Boss Awards honour hard-working women who empower others

13 November 2017 - 12:57 By Staff reporter
Amanda Dambuza won the prestigious Veuve Cliquot Elle Boss Award for empowering other women in business.
Amanda Dambuza won the prestigious Veuve Cliquot Elle Boss Award for empowering other women in business.
Image: Supplied

Amanda Dambuza is the founder and director of Uyandiswa, a consulting company she formed four years ago and which today employs more than 70 people.

Last week she won the prestigious Veuve Cliquot Elle Boss Award that celebrates women who have made a significant contribution to business life in South Africa.

Dambuza impressed the judges with her commitment to creating opportunities for other women in business, her confidence and ability to inspire others.

In fact, she spends a lot of her time mentoring women in how to achieve the best in their lives and helps them navigate the difficult corporate environment.

Last year's winner, Linda Mabhena-Olangunju, the managing director of DLO Energy Resources, a wholly black female-owned investment and advisory company, said at the awards: ''The focus on female entrepreneurs goes a long way in creating the impression that smart girls are cool. Get up on stage and make a ridiculous pronouncement because whatever you say you're going to do, you have to achieve it once you've made the statement in such esteemed company."
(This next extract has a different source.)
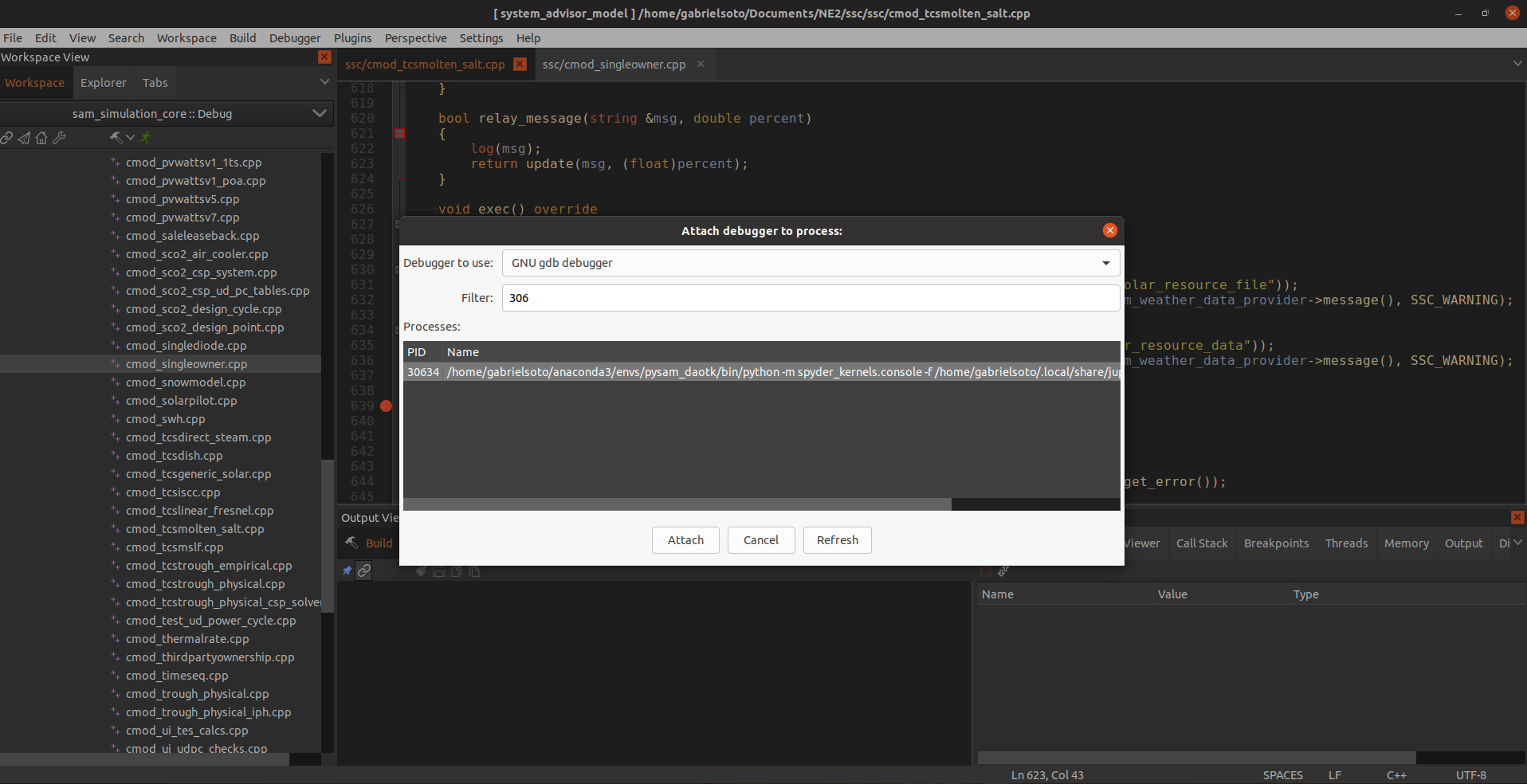The width and height of the screenshot is (1527, 784).
Task: Close the cmod_tcsmolten_salt.cpp tab via its X
Action: click(520, 65)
2016 winner Linda Mabhena-Olangunju.
2016 winner Linda Mabhena-Olangunju.
Image: Supplied

Since winning the award last year, DLO Energy Resources has developed two wind farms with the joint capacity of 244MW located in De Aar in the Northern Cape. The two are among the largest wind farms being developed on the continent.
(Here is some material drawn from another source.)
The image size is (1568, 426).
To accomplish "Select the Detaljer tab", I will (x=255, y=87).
The awards are run by Khanyi Dhlomo's companies Ndalo Media and Elle SA magazine.

''There is a low level of recognition of the efforts of women in business and entrepreneurship," said Dhlomo. ''These awards give exposure; they give awareness; they give contacts and help smooth the path."

The judges looked for qualities which included, among others, the idea that a leader's vision should be bigger than herself and that her goals should go beyond benefitting just her alone. They were also looking for business leaders who invested in the people who ran their businesses.

Dambuza grew up in rural Transkei. Growing up, she was told that she was a mistake because her parents had wanted a son.

''My mom still calls me 'boy'," she said. ''She's still regretful of what could have been."

Four years ago she founded her own company and left the corporate world with ''nothing but my own self-belief. I had no plan B and I plan to never have one," she said.

Dambuza dedicated her award to every woman prepared to push the boundaries and all women working hard out of the public eye.

''Behind every leader is a conglomerate of people willing to make visions sustainable," she said.